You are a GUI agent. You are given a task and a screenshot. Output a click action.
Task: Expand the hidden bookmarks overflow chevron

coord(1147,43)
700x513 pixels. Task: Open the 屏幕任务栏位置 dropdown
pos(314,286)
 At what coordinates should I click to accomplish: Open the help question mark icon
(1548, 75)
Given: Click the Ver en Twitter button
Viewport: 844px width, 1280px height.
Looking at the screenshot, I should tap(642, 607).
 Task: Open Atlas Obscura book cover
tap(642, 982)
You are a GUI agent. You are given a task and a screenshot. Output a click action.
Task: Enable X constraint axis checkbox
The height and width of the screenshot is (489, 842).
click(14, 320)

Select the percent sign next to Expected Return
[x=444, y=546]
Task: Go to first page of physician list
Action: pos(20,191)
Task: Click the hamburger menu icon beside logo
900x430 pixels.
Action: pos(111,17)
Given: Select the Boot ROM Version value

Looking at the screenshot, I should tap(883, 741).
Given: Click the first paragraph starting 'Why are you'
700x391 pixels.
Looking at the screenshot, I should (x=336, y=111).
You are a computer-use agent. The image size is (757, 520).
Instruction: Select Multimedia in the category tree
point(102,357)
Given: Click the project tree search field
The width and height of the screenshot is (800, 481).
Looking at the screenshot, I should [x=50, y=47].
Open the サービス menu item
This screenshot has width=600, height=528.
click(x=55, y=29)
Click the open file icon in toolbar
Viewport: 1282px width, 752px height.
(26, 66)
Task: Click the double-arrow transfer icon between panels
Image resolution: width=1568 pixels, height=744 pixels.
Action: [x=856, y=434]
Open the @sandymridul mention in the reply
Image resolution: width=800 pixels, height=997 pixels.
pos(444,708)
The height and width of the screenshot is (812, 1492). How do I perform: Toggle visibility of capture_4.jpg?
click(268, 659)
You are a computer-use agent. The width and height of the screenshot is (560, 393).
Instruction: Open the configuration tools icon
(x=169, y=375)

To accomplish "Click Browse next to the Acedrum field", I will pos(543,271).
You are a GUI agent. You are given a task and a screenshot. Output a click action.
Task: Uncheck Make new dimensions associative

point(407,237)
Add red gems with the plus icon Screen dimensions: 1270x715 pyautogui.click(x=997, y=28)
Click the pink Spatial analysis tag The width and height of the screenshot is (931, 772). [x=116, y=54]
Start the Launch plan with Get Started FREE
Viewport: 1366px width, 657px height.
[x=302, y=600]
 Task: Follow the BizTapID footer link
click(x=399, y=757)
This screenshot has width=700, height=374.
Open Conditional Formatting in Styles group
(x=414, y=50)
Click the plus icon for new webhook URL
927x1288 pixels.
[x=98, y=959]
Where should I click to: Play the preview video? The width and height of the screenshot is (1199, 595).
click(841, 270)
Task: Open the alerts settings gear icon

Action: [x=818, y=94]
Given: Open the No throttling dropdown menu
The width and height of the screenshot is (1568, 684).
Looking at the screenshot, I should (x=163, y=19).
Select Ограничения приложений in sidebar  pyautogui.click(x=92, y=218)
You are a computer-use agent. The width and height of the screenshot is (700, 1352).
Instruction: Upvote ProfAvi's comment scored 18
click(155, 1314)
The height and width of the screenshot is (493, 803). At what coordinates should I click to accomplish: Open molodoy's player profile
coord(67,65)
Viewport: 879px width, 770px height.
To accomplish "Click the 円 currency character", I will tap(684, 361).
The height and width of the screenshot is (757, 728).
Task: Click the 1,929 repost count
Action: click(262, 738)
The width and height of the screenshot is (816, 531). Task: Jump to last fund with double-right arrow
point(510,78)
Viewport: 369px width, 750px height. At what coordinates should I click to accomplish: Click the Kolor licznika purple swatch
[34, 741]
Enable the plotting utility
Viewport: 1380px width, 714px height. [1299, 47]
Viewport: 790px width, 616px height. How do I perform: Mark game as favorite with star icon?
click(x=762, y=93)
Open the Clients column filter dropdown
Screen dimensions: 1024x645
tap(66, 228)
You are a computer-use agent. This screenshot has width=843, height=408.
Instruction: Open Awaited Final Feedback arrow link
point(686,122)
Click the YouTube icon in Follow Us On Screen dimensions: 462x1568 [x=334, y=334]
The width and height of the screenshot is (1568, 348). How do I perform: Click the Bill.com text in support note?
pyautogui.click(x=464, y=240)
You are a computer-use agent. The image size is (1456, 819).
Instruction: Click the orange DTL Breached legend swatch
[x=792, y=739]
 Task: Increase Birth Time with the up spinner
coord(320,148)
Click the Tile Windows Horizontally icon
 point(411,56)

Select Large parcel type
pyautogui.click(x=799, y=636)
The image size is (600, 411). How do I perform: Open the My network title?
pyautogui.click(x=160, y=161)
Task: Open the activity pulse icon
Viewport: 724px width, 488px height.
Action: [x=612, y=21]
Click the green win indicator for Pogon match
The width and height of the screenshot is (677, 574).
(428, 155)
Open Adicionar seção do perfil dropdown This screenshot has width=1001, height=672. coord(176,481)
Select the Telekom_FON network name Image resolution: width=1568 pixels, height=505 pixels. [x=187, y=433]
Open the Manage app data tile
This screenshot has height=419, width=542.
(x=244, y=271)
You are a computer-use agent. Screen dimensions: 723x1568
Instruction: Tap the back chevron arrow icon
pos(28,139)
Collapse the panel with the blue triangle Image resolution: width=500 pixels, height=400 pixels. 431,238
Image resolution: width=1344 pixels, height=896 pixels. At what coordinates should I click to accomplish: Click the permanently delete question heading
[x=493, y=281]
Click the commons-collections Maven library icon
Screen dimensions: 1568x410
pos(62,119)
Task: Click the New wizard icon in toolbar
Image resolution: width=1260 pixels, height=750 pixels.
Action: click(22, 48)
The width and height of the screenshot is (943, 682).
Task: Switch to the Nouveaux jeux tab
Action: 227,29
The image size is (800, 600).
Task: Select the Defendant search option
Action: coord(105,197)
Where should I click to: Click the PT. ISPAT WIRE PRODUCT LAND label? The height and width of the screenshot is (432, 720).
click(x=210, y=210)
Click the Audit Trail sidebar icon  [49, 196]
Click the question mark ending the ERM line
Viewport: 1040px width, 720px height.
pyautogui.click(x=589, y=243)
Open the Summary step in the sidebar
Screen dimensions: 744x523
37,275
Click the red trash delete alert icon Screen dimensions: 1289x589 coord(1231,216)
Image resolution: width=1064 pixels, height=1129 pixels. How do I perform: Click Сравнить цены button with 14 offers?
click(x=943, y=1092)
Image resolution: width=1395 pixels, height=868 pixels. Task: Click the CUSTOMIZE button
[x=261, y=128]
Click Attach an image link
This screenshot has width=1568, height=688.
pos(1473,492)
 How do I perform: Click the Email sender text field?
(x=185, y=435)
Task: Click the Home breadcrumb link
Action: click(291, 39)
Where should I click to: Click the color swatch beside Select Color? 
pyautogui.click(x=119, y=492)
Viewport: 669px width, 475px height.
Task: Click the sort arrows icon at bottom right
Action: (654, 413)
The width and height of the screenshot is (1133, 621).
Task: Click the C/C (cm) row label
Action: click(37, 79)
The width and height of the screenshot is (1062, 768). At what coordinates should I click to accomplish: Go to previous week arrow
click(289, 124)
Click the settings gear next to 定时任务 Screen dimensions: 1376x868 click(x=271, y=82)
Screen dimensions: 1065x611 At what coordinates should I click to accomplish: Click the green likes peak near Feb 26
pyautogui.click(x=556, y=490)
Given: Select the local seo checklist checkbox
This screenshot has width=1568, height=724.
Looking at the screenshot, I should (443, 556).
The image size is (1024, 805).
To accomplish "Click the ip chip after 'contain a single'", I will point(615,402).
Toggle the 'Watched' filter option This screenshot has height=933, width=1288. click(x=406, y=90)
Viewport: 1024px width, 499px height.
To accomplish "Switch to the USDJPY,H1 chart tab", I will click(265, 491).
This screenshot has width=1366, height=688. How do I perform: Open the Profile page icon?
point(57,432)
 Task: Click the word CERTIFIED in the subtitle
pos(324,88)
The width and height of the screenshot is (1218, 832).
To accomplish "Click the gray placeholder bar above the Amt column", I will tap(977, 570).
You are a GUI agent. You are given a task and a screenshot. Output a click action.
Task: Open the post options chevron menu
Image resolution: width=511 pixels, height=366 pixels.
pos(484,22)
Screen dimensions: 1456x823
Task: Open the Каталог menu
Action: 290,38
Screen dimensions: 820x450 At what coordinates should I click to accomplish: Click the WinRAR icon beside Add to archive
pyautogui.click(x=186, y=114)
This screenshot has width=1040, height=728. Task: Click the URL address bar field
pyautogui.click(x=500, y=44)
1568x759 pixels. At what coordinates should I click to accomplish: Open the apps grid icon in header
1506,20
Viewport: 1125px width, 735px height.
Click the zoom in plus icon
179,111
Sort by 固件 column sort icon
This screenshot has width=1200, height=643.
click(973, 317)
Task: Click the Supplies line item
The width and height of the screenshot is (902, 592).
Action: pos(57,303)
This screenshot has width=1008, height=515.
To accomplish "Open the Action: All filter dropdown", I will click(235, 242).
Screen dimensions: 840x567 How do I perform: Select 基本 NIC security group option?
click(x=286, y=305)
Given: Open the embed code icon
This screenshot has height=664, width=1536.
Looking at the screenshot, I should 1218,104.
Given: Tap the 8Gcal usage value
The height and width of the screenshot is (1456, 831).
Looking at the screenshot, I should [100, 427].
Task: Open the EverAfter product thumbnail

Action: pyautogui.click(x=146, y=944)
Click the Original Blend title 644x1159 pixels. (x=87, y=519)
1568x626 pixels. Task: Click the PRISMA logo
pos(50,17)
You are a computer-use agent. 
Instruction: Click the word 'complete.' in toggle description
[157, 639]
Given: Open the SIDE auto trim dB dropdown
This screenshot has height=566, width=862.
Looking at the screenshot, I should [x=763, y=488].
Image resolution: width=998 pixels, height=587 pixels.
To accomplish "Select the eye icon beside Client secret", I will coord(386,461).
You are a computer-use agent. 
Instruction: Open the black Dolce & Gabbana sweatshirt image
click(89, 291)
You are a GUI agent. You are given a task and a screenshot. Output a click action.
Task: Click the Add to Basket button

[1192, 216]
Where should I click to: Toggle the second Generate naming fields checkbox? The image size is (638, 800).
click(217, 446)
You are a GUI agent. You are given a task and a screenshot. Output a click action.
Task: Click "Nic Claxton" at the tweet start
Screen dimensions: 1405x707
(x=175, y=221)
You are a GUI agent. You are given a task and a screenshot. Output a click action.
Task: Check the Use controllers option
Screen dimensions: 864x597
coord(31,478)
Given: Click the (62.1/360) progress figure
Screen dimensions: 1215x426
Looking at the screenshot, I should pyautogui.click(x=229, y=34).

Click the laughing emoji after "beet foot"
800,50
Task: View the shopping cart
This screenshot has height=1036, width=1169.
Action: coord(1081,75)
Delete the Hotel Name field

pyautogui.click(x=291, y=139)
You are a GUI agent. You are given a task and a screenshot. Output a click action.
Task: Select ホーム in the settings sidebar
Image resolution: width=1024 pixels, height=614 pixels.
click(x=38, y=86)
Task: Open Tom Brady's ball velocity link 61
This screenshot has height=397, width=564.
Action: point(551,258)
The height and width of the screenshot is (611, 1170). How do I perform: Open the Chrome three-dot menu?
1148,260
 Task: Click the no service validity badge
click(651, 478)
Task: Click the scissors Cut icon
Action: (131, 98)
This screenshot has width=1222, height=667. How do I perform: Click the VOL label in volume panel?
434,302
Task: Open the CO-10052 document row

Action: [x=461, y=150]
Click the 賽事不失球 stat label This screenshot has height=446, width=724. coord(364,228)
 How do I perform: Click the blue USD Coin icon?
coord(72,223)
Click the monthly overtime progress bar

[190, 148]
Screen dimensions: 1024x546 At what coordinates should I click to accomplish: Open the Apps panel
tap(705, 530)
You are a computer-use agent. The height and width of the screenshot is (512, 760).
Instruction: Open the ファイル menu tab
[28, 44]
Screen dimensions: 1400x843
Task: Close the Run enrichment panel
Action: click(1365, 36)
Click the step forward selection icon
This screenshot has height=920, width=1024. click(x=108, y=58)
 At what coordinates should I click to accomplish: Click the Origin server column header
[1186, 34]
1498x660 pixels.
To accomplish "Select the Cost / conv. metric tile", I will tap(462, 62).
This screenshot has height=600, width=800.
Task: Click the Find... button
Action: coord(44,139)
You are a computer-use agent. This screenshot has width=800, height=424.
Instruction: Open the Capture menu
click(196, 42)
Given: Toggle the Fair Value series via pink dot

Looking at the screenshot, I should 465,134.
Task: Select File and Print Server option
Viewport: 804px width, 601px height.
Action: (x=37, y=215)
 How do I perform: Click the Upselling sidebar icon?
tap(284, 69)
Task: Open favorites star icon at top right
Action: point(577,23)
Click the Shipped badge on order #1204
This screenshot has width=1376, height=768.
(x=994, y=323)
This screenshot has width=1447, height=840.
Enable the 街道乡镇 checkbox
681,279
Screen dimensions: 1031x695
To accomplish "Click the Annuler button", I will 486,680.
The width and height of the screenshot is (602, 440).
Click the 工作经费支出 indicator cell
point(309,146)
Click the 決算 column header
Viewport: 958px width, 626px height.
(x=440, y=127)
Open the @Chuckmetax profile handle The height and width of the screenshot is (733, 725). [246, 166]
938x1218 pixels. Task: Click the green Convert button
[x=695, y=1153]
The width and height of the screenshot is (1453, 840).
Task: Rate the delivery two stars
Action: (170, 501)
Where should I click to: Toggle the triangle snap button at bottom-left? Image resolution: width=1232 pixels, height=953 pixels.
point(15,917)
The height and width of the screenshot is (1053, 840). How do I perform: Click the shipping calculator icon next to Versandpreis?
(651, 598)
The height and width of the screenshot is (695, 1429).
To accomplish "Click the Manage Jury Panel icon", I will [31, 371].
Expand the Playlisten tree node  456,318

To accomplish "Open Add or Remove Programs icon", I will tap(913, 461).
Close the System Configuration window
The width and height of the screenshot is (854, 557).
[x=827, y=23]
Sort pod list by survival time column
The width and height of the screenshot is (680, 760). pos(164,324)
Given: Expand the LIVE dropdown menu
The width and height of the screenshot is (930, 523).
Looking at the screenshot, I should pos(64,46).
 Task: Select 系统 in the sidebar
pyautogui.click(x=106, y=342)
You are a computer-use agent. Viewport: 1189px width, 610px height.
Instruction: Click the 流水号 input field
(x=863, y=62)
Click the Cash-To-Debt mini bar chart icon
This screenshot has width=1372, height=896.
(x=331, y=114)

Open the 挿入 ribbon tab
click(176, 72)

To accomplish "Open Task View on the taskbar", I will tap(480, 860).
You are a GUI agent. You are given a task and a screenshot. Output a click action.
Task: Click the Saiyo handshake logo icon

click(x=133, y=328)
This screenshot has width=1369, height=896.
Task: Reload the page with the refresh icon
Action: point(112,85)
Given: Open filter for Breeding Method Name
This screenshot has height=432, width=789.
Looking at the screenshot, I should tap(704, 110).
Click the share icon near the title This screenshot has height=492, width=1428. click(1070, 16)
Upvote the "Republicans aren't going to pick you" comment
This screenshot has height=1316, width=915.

■ Task to complete
Isolate the lines above that contain the word "Manage" and copy them.

■ Answer area
Open the Manage app data tile
To accomplish "Click the Manage Jury Panel icon", I will [31, 371].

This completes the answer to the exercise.